** begin DOCUMENT SEGMENT **

Show HN: Meson, a C build system - felipellrocha
https://github.com/mesonbuild/meson
======
jordigh
So... what does it do better than CMake and autotools?

Looks like the answers can be found here, which would be a more pertinent
link. Can we change the original github link to this?

[http://mesonbuild.com/](http://mesonbuild.com/)

At a glance, I don't see how it solves the problem that autotools solves: test
for features, not for versions. Not sure if that's a problem people are trying
to solve anymore. Instead, everyone is required to have the latest version of
everything at all times to build, I suppose, and building older versions is
never supported.

------
dpc_pw
Once in my careerer I was already tasked with stripping a C project from a
Python based building system (SCons, IIRC) because it was damn slow, buggy,
and problems with Python and SCons were more severe than with a C codebase
itself. I replaced it with kbuild, and it still works nicely in production
even today.

I'm hesitant getting anything Python-related next to my C codebase, and IMO,
C-people are generally not very enthusiastic about Python. Once the time
comes, that something custom needs to be done in the building system, dealing
with Python syntax, completely new abstractions, etc. is just more pain than
using established solutions that everyone are familiar with (make, autotools,
CMake).

** end DOCUMENT SEGMENT **

**WHAT THE TASK REQUIRES**
Resume the forum thread about the Meson build system, starting right after its final sentence. The data that comes next has no connection to the Meson discussion above.

** begin INFORMATION PROVIDED **

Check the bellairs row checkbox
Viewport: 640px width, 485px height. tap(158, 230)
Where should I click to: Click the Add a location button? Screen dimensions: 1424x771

** end INFORMATION PROVIDED **

**TASK OUTPUT**
Maybe Python 3 ecosystem (things like packaging etc.) does not suck as much as
Python 2 (though I'd bet it still does), and maybe Meson is really great, but
on top of my Python-implementation reservations, I also don't see much of a
point: the billions of C legacy code will not be ported to a new building
system, a there should be not that much new projects in raw C anyway, with
languages like Go, Rust, D showing clear road ahead, baking their own
solutions for common building system issues. Projects like "tup" have much
more appeal to my C-developer nature, but then again, I didn't have
opportunity to employ tup anywhere, as nowadays I write every new project in
Rust.

Than again, it's just my personal opinion, and I guess somewhere, some people
could find it really fitting their needs.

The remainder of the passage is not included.